Texte fourni.
☆ ☆ ☆ ☆ ☆
Inspiré librement d’une histoire vraie – celle de Gilbert Chikli, condamné le 20 mai 2015 pour escroquerie "au faux président" à sept ans de prison par contumace -, « Je compte sur vous » de Pascal Elbé brosse le portrait d’un escroc sympathique, égocentrique, qui s’enferme progressivement dans une pathologie. Bluffeur impénitent, longtemps sûr de son invulnérabilité, Gilbert Perez (Vincent Elbaz) aurait pu utiliser son bagout, sa force de conviction, sa finesse psychologique comme commercial et gagner aisément sa vie. Mais il a besoin d’une activité frôlant le danger, et lui insufflant une dose d’adrénaline nécessaire à son déséquilibre. Son goût pour le franchissement des frontières - géographiques, morales – s’avère tempéré par sa prudence jusqu’à…

Fertile en rebondissements, ce film est remarquablement bien réalisé et interprété. Il montre la technique de cet entourloupeur redoutable : usurper ou s’inventer une identité, inspirer la confiance par la voix, maintenir la pression, garder l’interlocuteur en état de dépendance en réduisant ses résistances physiques – sommeil tronqué –, ses réticences professionnelles – ton autoritaire, compliments, gages de sérieux, explications liées à l’actualité internationale - et son socle mental – fausse complicité/confidence par un climat de confiance -. Jouant sur l’empathie, Gilbert Perez détruit avec perversité des êtres vulnérables, parfois fragilisés dans leur estime de soi et leur vie affective. Ce qui suppose un minimum de préparation afin de connaitre l’entreprise, la banque ou l’administration ciblée, et son/sa comptable. Son plaisir réside au moins autant dans sa victoire – gain financier - que dans la recherche de la stratégie adéquate pour parvenir à ses fins : l’emprise sur un cerveau, la subjugation d’une volonté autre, la manipulation d’êtres humains en endossant des rôles fictifs.

Mobile, la caméra entoure, enserre la proie qui s’isole naturellement dans un dialogue téléphonique. Virevolte autour d’elle, transmet son vertige, capte sa fragilité. Délimite l’espace de l’entourloupe d’où la proie, captive, obéissante, ne sort que vidée de son énergie et stupéfaite.

Ce jeu du chat et de la souris se déroule en une mise en abyme. Gilbert Perez cible sa victime, tout en étant recherché par l’inspecteur Moretti (Zabou Breitman) et la juge (Catherine Mouchet), et par une mafia russe plus puissante que lui. C’est un homme-caméléon dans la fuite et l’échange d’identités.

A la lumière éblouissante d’Israël, pays d’une possible reconversion, Pascal Elbé oppose le grisâtre d’un Paris pluvieux.

On peut regretter la fin, morale et psychiatrique, filmée en gros plan fixe. Peu crédible.

Dissymétrie
L'avocate d'une victime a loué ce film en considérant qu'il montrait le phénomène, et permettait ainsi de prévenir les gens. On peut en douter. Le dirigeant d'une entreprise avait alerté ses salariés à propos de l'"escroquerie au président". Cependant, son comptable s'est laissé prendre à cette arnaque. Ce qui a induit le dépôt de bilan de l'entreprise.
☆ ☆ ☆ ☆ ☆
Informations affichées.

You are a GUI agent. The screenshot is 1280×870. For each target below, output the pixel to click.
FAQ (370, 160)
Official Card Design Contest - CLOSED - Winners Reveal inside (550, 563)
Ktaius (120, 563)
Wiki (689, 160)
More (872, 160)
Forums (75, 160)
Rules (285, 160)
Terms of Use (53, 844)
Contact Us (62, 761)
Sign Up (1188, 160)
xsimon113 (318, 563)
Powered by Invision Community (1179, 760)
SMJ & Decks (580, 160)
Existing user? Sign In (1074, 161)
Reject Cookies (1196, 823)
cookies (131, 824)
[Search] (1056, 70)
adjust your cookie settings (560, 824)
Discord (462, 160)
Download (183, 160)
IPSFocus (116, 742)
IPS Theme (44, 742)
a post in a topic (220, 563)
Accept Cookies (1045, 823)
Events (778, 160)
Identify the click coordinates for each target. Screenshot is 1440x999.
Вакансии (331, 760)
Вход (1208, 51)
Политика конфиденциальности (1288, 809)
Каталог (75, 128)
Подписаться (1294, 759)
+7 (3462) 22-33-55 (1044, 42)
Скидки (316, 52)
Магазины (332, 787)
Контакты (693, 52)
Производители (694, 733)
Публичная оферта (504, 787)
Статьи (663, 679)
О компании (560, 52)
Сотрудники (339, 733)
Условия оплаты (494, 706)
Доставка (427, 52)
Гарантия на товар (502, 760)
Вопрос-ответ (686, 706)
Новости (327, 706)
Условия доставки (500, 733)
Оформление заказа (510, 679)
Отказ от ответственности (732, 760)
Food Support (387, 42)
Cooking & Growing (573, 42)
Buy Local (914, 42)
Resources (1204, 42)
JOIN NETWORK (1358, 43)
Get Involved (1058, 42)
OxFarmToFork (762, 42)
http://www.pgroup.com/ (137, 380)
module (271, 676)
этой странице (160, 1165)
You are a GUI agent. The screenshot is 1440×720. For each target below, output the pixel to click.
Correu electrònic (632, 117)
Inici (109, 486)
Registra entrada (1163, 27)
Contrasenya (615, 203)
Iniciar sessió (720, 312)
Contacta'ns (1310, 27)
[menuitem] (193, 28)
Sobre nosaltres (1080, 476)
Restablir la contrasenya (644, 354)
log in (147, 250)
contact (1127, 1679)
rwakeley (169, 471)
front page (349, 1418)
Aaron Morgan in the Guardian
☆ ☆ ☆ ☆ ☆
Consigne détaillée.
Dans la critique du film, reprenez le passage compris entre « Ce jeu du chat » et « fixe. Peu crédible. » inclus, en remplaçant « pluvieux » par « brumeux ». Les enregistrements n’interviennent en rien ici.

Corrigé proposé.
Ce jeu du chat et de la souris se déroule en une mise en abyme. Gilbert Perez cible sa victime, tout en étant recherché par l’inspecteur Moretti (Zabou Breitman) et la juge (Catherine Mouchet), et par une mafia russe plus puissante que lui. C’est un homme-caméléon dans la fuite et l’échange d’identités.

A la lumière éblouissante d’Israël, pays d’une possible reconversion, Pascal Elbé oppose le grisâtre d’un Paris brumeux.

On peut regretter la fin, morale et psychiatrique, filmée en gros plan fixe. Peu crédible.